Check each line of the data for "Task", and copy the ones that have it.

MATERIAL FOR THIS EXERCISE:

*****

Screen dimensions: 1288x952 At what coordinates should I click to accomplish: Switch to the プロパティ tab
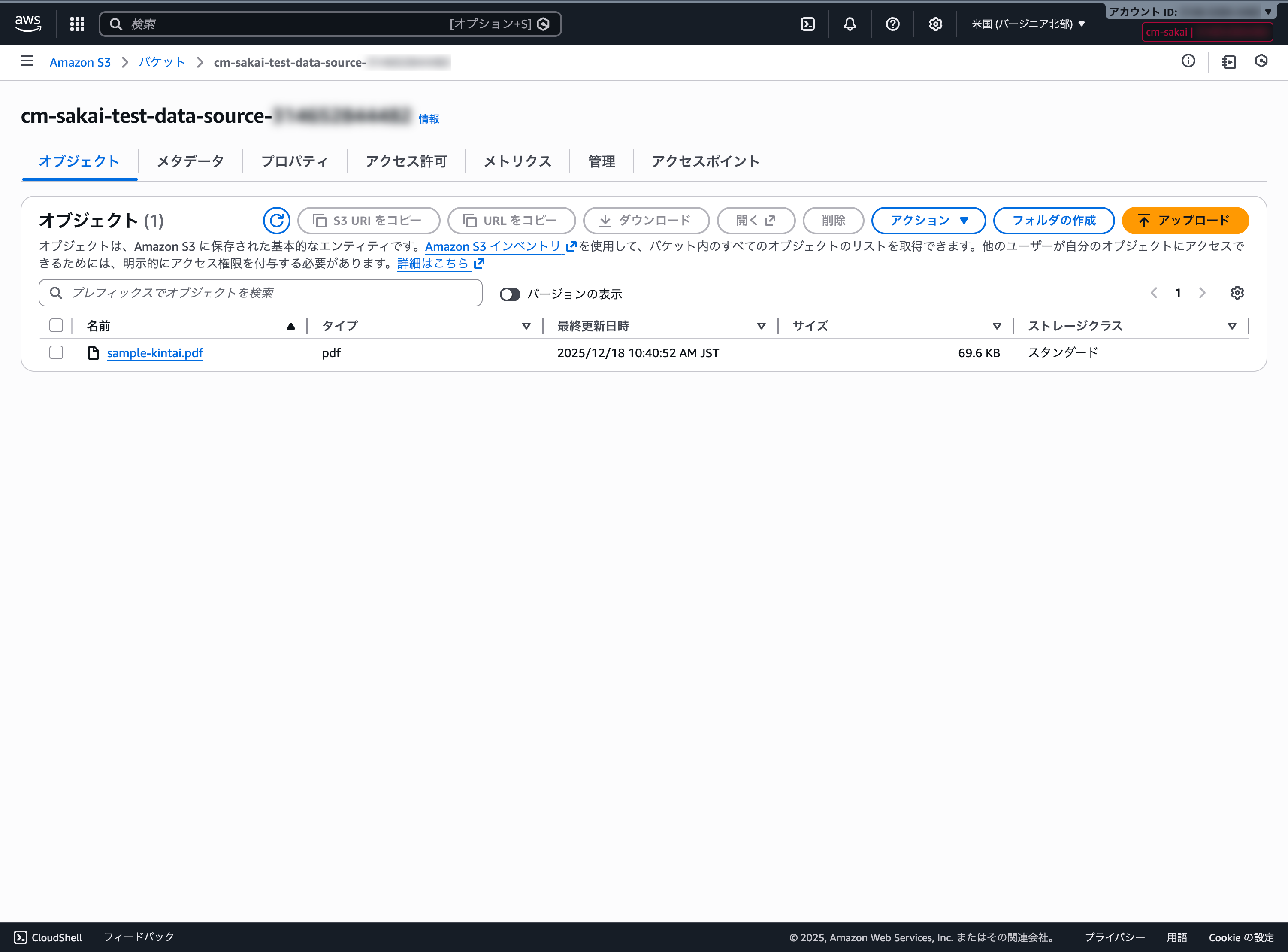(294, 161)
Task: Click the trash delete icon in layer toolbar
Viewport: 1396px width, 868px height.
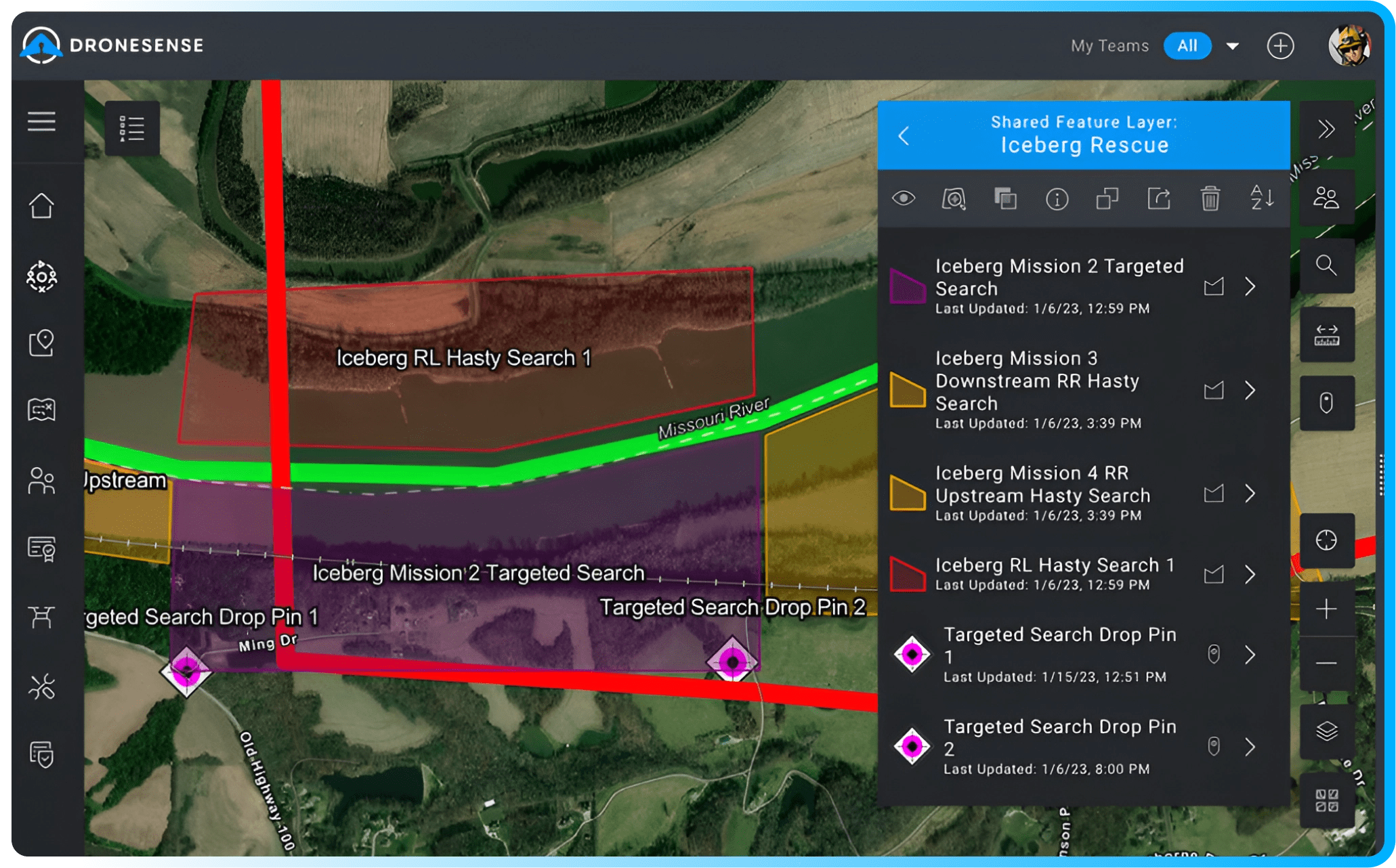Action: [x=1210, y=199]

*****

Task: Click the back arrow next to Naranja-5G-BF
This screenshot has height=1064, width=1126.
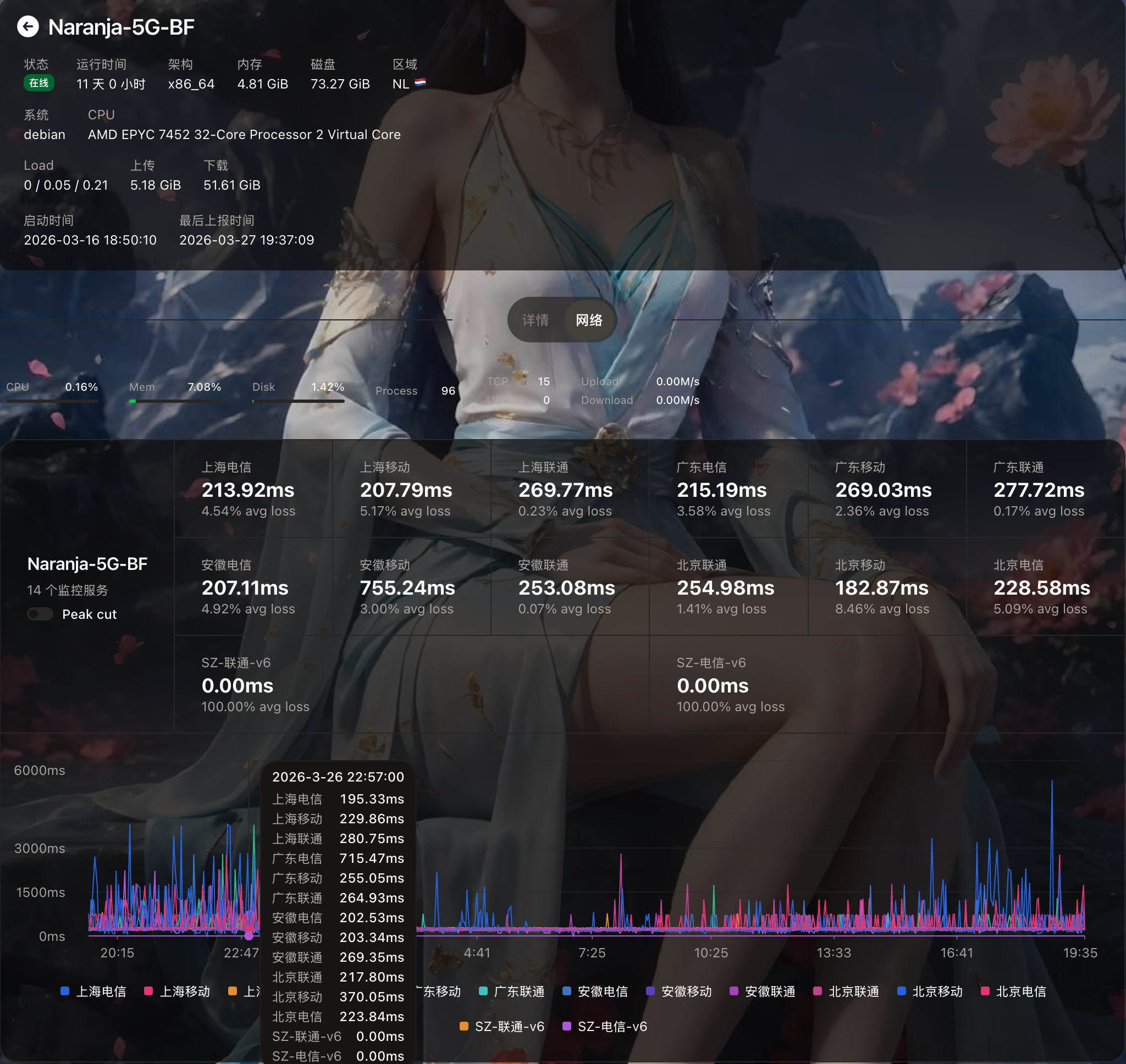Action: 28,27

*****

WRITTEN SOLUTION:
Task: Click the trash delete icon in layer toolbar
Task: Click the back arrow next to Naranja-5G-BF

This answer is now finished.